Hubungan Karakteristik Individu dan Pengetahuan dengan Stigma pada Penderita Tuberkulosis di Wilayah Kerja Puskesmas Pakuan Baru
Abstract
Tuberkulosis masih menjadi masalah kesehatan global dengan beban kasus dan kematian yang tinggi, termasuk di Indonesia dan Provinsi Jambi. Selain faktor medis, stigma masyarakat merupakan hambatan utama dalam pengendalian tuberkulosis karena dapat menunda pencarian pengobatan. Stigma sering dipengaruhi oleh karakteristik individu dan tingkat pengetahuan. Penelitian ini bertujuan menganalisis hubungan karakteristik individu dan pengetahuan dengan stigma terhadap penderita TB paru di wilayah kerja Puskesmas Pakuan Baru Kota Jambi. Penelitian kuantitatif dengan desain cross sectional dilakukan pada November 2025–Februari 2026. Sampel berjumlah 132 responden dipilih menggunakan proportionate stratified random sampling dari tiga kelurahan. Variabel independen meliputi usia, jenis kelamin, pendidikan, pekerjaan, status pernikahan, dan pengetahuan, sedangkan variabel dependen adalah stigma pada penderita tuberkulosis. Data dikumpulkan menggunakan kuesioner teruji validitas dan reliabilitas, lalu dianalisis dengan uji Chi-Square dan menggunakan SPSS 25. Terdapat hubungan signifikan antara pengetahuan (p=0,000), usia (p=0,013), pendidikan (p=0,013), dan pekerjaan (p=0,008) dengan stigma pada penderita tuberkulosis paru di wilayah kerja Puskesmas Pakuan Baru.
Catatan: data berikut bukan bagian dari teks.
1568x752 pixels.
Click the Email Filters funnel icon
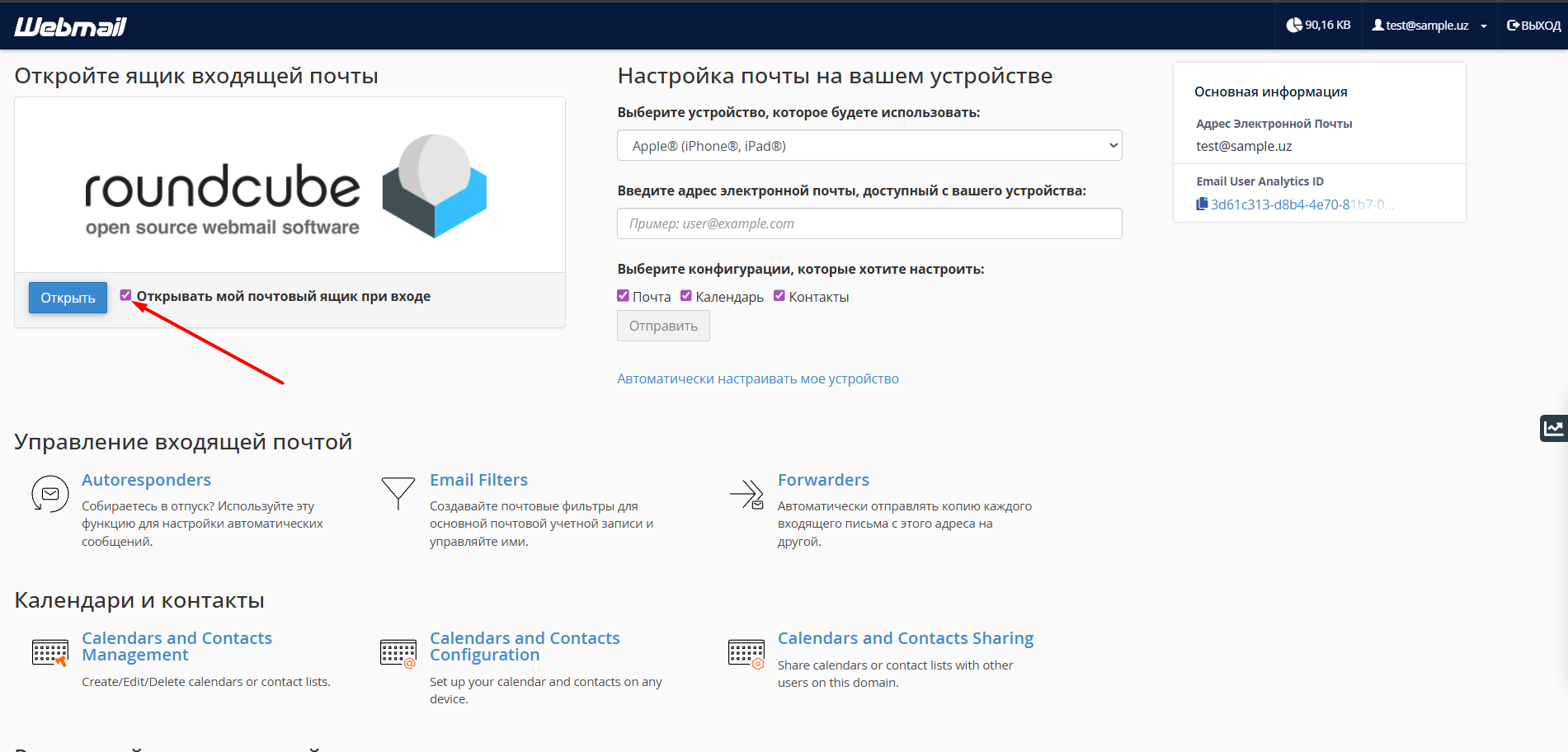(398, 493)
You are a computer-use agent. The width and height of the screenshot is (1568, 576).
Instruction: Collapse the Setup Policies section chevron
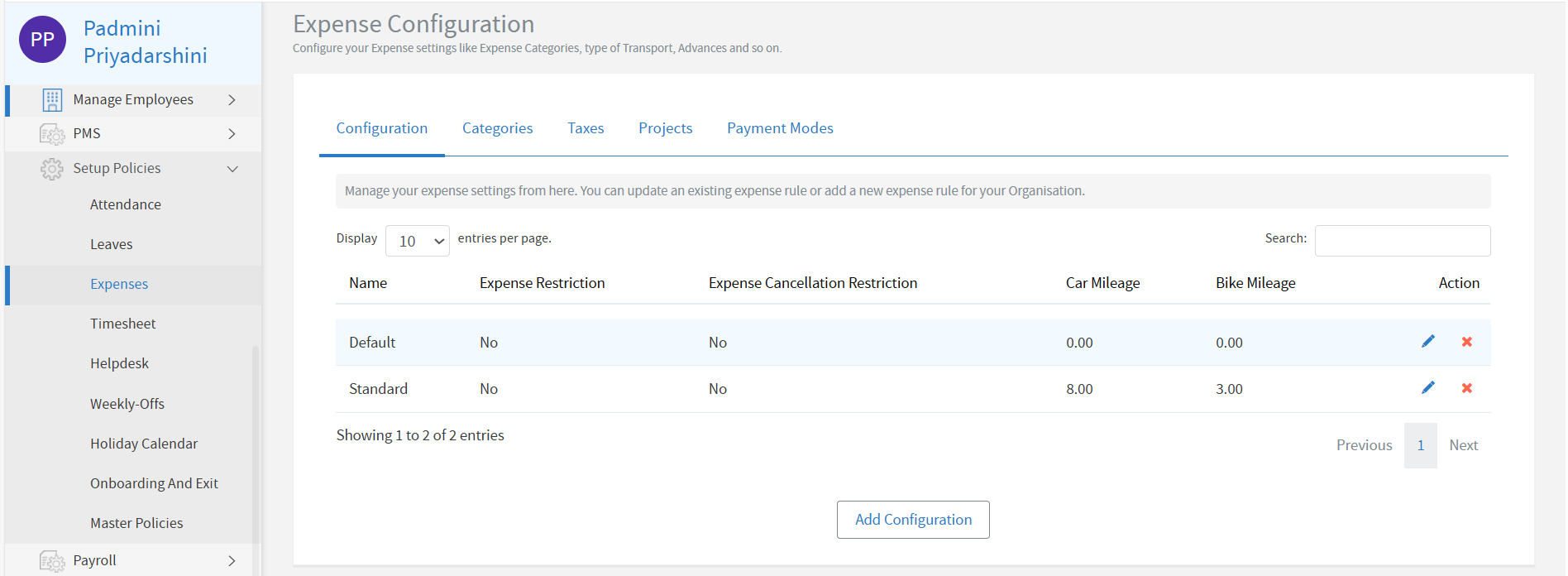pyautogui.click(x=232, y=169)
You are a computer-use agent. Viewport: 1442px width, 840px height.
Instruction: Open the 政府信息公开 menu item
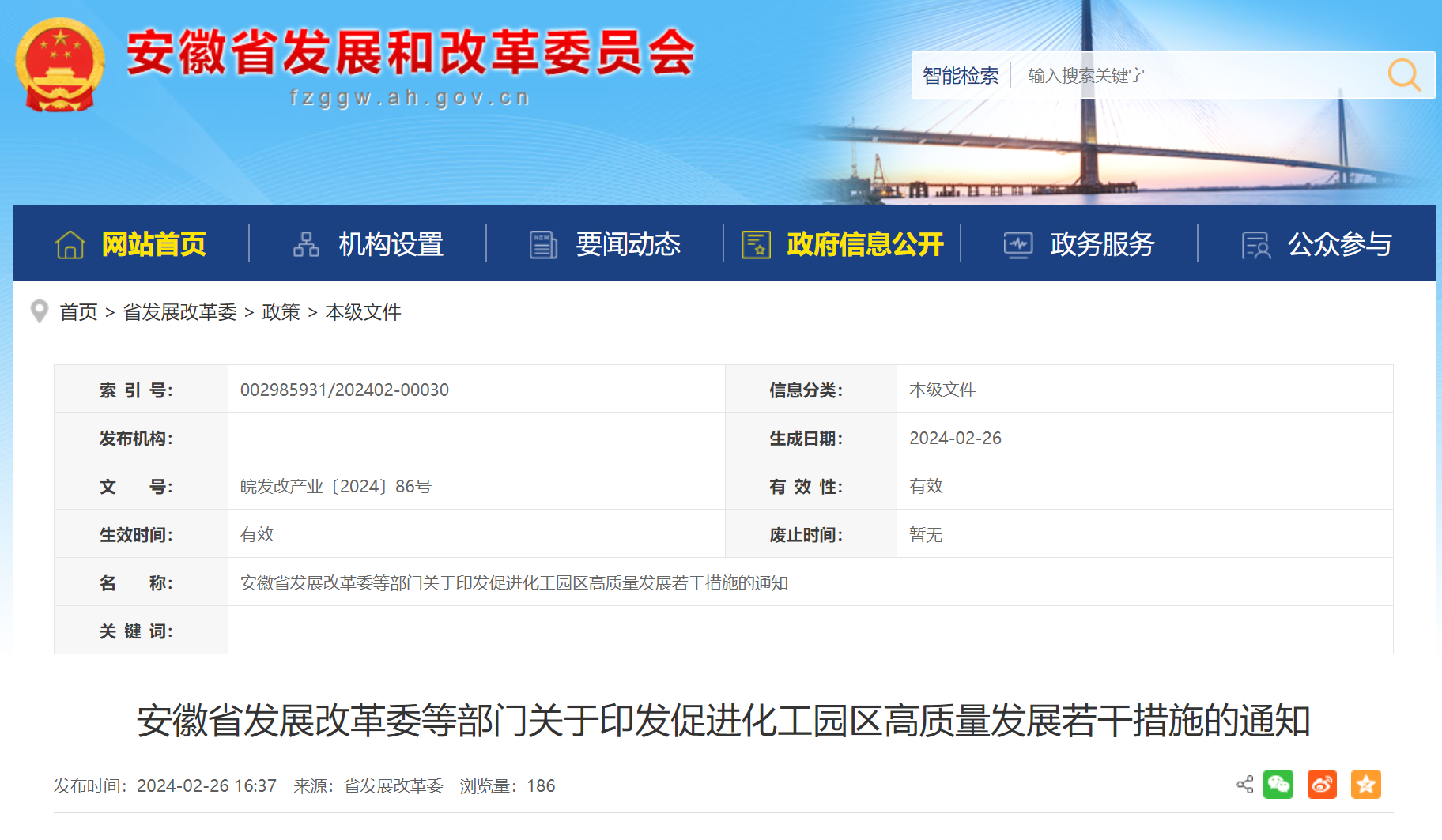tap(865, 245)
Sedangkan Jenis kelamin (p=0,668) dan status pernikahan (p=0,080) tidak berhubungan signifikan dengan Stigma pada Penderita Tuberkulosis Paru di Wilayah Kerja Puskesmas Pakuan Baru. Peningkatan edukasi kesehatan dan akses informasi yang tepat diperlukan sebagai strategi utama untuk menurunkan stigma masyarakat terhadap penderita TB.